自分で押すシャッター

三枝夕環は、古城写真室の撮影椅子に座ったまま、真鍮のレリーズを見ていた。細い布巻きのコードの先に、小さな押しボタンがついている。

園芸設計の専門学校へ出す願書写真を撮りに来た。夕環は昨年、看護学校を中退している。実習へ向かう電車で息ができなくなり、そのまま休学し、戻れなかった。家族には今も「体調が整ったら復学する」と言っている。

土や植物に関わる仕事を考え始めたのは、休んでいた時期にベランダの鉢を手入れしたからだ。けれど新しい学校へ申し込めば、看護から逃げたことが確定する気がした。願書は書いた。写真だけが空欄だった。

店主はカメラを調整し、夕環の肩を正面へ向けた。シャッターへレリーズをつなぎ、普通なら自分が持つはずのボタンを、夕環の右手へ置く。

「私が押すんですか」

店主はうなずき、カメラの後ろから離れた。撮影の合図も数えない。古い時計の秒針と、レリーズの金具が触れる音だけがした。

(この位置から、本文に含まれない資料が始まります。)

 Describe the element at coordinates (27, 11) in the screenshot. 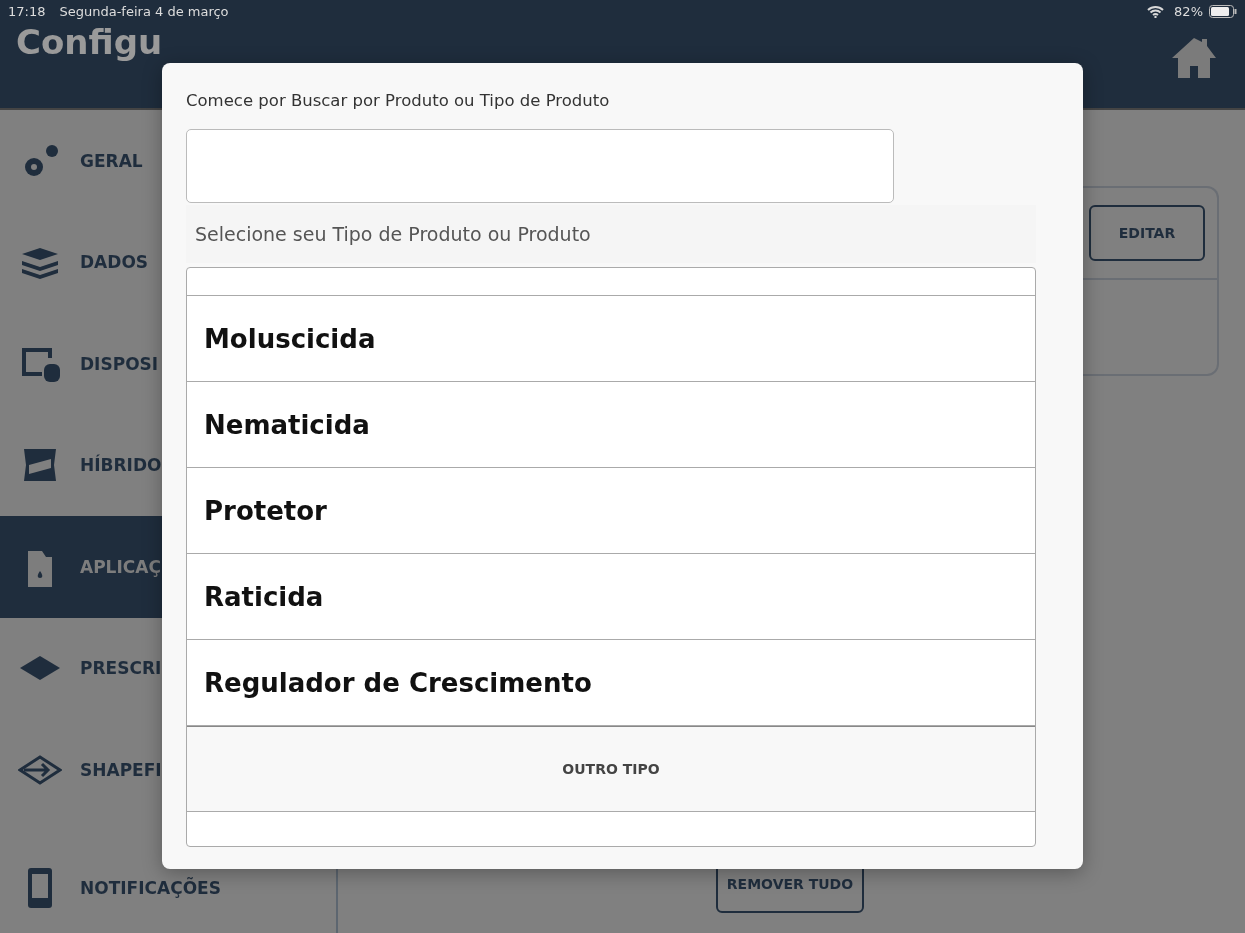

I see `status-time: 17:18` at that location.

夕環はボタンへ親指を置いた。押せば願書用の一枚ができる。ただの撮影なのに、進路を決める判子のように重く感じた。

一度目は、押せなかった。店主は急かさず、背景布の皺を一本伸ばした。二度目、夕環は息を吸いすぎて肩が上がった。店主はレコードの音量を少し下げ、椅子の背を一段倒した。

三度目、夕環はベランダで枯れた葉を切った朝を思い出した。切ったから植物を見捨てたのではない。残った茎が伸びる場所を変えただけだった。

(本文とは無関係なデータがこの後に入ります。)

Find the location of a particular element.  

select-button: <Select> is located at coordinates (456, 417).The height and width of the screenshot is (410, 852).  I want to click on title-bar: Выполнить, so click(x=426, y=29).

親指を押し込む。コードの内側を力が走り、少し遅れてシャッターが切れた。

店主は試し焼きを一枚だけ出した。夕環の表情は晴れやかではない。けれど合図を待つ顔でもなかった。店主は願書の寸法に合わせて裁ち、余った縁を捨てず、写真の裏へ添えて封筒へ入れた。

会計票の用途欄には〈入学願書〉とだけ書き、前の学校名を尋ねなかった。

夕環は写真を貼り、鞄に入れていた願書封筒を閉じた。家族への説明は、投函してから考える。逃げたのか、選び直したのかも、今すぐ決めなくていい。

店を出る前、レリーズを店主へ返した。小さなボタンには、押した親指の温度がまだ残っていた。